(Collected data)
┌──
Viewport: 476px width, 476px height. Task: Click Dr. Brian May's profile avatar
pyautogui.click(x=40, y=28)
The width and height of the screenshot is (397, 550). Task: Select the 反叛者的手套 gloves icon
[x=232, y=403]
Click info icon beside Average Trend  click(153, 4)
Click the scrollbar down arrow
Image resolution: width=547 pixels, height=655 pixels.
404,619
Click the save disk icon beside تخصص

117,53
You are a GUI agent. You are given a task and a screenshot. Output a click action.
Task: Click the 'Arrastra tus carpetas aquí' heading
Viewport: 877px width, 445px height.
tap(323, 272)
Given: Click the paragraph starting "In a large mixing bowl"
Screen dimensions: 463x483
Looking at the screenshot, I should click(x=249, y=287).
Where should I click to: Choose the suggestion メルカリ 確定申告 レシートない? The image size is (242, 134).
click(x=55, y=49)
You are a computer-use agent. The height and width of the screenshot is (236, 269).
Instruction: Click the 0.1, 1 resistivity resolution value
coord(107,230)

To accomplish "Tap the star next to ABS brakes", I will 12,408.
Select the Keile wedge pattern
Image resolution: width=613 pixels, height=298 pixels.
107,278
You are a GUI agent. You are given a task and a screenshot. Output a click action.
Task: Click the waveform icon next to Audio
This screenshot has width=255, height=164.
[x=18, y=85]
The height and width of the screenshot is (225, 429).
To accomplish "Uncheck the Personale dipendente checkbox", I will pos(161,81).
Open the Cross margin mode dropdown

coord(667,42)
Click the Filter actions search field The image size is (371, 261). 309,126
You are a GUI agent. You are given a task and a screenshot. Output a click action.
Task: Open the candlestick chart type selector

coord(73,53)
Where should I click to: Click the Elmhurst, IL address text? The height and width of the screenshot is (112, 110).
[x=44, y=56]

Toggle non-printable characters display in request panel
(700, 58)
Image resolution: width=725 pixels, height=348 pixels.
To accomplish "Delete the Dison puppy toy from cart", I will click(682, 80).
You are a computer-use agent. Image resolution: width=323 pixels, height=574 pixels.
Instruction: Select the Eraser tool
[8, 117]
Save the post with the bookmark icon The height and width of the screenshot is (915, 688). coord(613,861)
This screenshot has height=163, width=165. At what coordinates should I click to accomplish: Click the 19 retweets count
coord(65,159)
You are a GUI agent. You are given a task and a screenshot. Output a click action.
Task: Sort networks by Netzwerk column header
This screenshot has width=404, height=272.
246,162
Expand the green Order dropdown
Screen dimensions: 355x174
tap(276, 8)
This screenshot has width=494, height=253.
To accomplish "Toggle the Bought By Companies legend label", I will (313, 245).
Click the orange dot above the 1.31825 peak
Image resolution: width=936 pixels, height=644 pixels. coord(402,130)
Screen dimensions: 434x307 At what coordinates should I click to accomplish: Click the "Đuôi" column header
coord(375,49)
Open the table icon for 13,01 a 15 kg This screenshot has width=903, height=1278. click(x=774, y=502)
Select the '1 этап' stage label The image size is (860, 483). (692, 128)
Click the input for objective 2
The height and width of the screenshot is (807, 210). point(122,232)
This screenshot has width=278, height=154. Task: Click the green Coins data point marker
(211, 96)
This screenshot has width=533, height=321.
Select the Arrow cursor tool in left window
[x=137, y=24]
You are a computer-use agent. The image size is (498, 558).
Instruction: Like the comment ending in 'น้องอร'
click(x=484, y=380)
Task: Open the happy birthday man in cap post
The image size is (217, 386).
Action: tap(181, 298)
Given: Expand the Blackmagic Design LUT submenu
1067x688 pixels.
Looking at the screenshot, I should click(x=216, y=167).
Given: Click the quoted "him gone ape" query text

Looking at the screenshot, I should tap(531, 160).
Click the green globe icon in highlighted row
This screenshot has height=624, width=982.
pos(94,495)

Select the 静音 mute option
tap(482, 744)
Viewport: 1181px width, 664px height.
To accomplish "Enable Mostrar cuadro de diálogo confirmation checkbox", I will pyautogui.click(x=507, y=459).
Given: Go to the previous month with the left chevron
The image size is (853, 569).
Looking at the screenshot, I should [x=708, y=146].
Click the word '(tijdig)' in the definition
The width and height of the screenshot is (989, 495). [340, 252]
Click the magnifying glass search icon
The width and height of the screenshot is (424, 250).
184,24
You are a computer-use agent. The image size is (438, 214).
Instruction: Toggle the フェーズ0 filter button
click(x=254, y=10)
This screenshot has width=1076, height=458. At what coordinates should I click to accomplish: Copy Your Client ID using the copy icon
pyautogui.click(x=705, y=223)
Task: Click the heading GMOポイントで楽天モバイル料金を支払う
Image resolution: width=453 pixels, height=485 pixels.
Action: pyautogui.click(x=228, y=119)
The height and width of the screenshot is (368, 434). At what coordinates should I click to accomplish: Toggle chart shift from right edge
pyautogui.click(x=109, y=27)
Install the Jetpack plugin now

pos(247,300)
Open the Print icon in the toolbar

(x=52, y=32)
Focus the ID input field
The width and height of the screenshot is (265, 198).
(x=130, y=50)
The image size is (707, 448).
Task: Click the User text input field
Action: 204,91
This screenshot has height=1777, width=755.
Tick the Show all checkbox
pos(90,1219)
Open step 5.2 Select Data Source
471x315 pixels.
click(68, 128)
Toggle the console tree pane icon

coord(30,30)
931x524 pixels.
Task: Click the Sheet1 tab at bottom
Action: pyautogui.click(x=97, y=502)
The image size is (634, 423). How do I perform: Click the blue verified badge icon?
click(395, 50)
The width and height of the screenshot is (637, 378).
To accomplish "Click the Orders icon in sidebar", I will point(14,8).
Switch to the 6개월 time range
└──
Copy out the data shown above in full. Match it exactly.

### WRITTEN ANSWER
Viewport: 476px width, 476px height. Task: Click Dr. Brian May's profile avatar
pyautogui.click(x=40, y=28)
The width and height of the screenshot is (397, 550). Task: Select the 反叛者的手套 gloves icon
[x=232, y=403]
Click info icon beside Average Trend  click(153, 4)
Click the scrollbar down arrow
Image resolution: width=547 pixels, height=655 pixels.
404,619
Click the save disk icon beside تخصص

117,53
You are a GUI agent. You are given a task and a screenshot. Output a click action.
Task: Click the 'Arrastra tus carpetas aquí' heading
Viewport: 877px width, 445px height.
tap(323, 272)
Given: Click the paragraph starting "In a large mixing bowl"
Screen dimensions: 463x483
Looking at the screenshot, I should click(x=249, y=287).
Where should I click to: Choose the suggestion メルカリ 確定申告 レシートない? The image size is (242, 134).
click(x=55, y=49)
You are a computer-use agent. The height and width of the screenshot is (236, 269).
Instruction: Click the 0.1, 1 resistivity resolution value
coord(107,230)

To accomplish "Tap the star next to ABS brakes", I will 12,408.
Select the Keile wedge pattern
Image resolution: width=613 pixels, height=298 pixels.
107,278
You are a GUI agent. You are given a task and a screenshot. Output a click action.
Task: Click the waveform icon next to Audio
This screenshot has width=255, height=164.
[x=18, y=85]
The height and width of the screenshot is (225, 429).
To accomplish "Uncheck the Personale dipendente checkbox", I will pos(161,81).
Open the Cross margin mode dropdown

coord(667,42)
Click the Filter actions search field The image size is (371, 261). 309,126
You are a GUI agent. You are given a task and a screenshot. Output a click action.
Task: Open the candlestick chart type selector

coord(73,53)
Where should I click to: Click the Elmhurst, IL address text? The height and width of the screenshot is (112, 110).
[x=44, y=56]

Toggle non-printable characters display in request panel
(700, 58)
Image resolution: width=725 pixels, height=348 pixels.
To accomplish "Delete the Dison puppy toy from cart", I will click(682, 80).
You are a computer-use agent. Image resolution: width=323 pixels, height=574 pixels.
Instruction: Select the Eraser tool
[8, 117]
Save the post with the bookmark icon The height and width of the screenshot is (915, 688). coord(613,861)
This screenshot has height=163, width=165. At what coordinates should I click to accomplish: Click the 19 retweets count
coord(65,159)
You are a GUI agent. You are given a task and a screenshot. Output a click action.
Task: Sort networks by Netzwerk column header
This screenshot has width=404, height=272.
246,162
Expand the green Order dropdown
Screen dimensions: 355x174
tap(276, 8)
This screenshot has width=494, height=253.
To accomplish "Toggle the Bought By Companies legend label", I will (313, 245).
Click the orange dot above the 1.31825 peak
Image resolution: width=936 pixels, height=644 pixels. coord(402,130)
Screen dimensions: 434x307 At what coordinates should I click to accomplish: Click the "Đuôi" column header
coord(375,49)
Open the table icon for 13,01 a 15 kg This screenshot has width=903, height=1278. click(x=774, y=502)
Select the '1 этап' stage label The image size is (860, 483). (692, 128)
Click the input for objective 2
The height and width of the screenshot is (807, 210). point(122,232)
This screenshot has width=278, height=154. Task: Click the green Coins data point marker
(211, 96)
This screenshot has width=533, height=321.
Select the Arrow cursor tool in left window
[x=137, y=24]
You are a computer-use agent. The image size is (498, 558).
Instruction: Like the comment ending in 'น้องอร'
click(x=484, y=380)
Task: Open the happy birthday man in cap post
The image size is (217, 386).
Action: tap(181, 298)
Given: Expand the Blackmagic Design LUT submenu
1067x688 pixels.
Looking at the screenshot, I should click(x=216, y=167).
Given: Click the quoted "him gone ape" query text

Looking at the screenshot, I should tap(531, 160).
Click the green globe icon in highlighted row
This screenshot has height=624, width=982.
pos(94,495)

Select the 静音 mute option
tap(482, 744)
Viewport: 1181px width, 664px height.
To accomplish "Enable Mostrar cuadro de diálogo confirmation checkbox", I will pyautogui.click(x=507, y=459).
Given: Go to the previous month with the left chevron
The image size is (853, 569).
Looking at the screenshot, I should [x=708, y=146].
Click the word '(tijdig)' in the definition
The width and height of the screenshot is (989, 495). [340, 252]
Click the magnifying glass search icon
The width and height of the screenshot is (424, 250).
184,24
You are a computer-use agent. The image size is (438, 214).
Instruction: Toggle the フェーズ0 filter button
click(x=254, y=10)
This screenshot has width=1076, height=458. At what coordinates should I click to accomplish: Copy Your Client ID using the copy icon
pyautogui.click(x=705, y=223)
Task: Click the heading GMOポイントで楽天モバイル料金を支払う
Image resolution: width=453 pixels, height=485 pixels.
Action: pyautogui.click(x=228, y=119)
The height and width of the screenshot is (368, 434). At what coordinates should I click to accomplish: Toggle chart shift from right edge
pyautogui.click(x=109, y=27)
Install the Jetpack plugin now

pos(247,300)
Open the Print icon in the toolbar

(x=52, y=32)
Focus the ID input field
The width and height of the screenshot is (265, 198).
(x=130, y=50)
The image size is (707, 448).
Task: Click the User text input field
Action: 204,91
This screenshot has height=1777, width=755.
Tick the Show all checkbox
pos(90,1219)
Open step 5.2 Select Data Source
471x315 pixels.
click(68, 128)
Toggle the console tree pane icon

coord(30,30)
931x524 pixels.
Task: Click the Sheet1 tab at bottom
Action: pyautogui.click(x=97, y=502)
The image size is (634, 423). How do I perform: Click the blue verified badge icon?
click(395, 50)
The width and height of the screenshot is (637, 378).
To accomplish "Click the Orders icon in sidebar", I will point(14,8).
Switch to the 6개월 time range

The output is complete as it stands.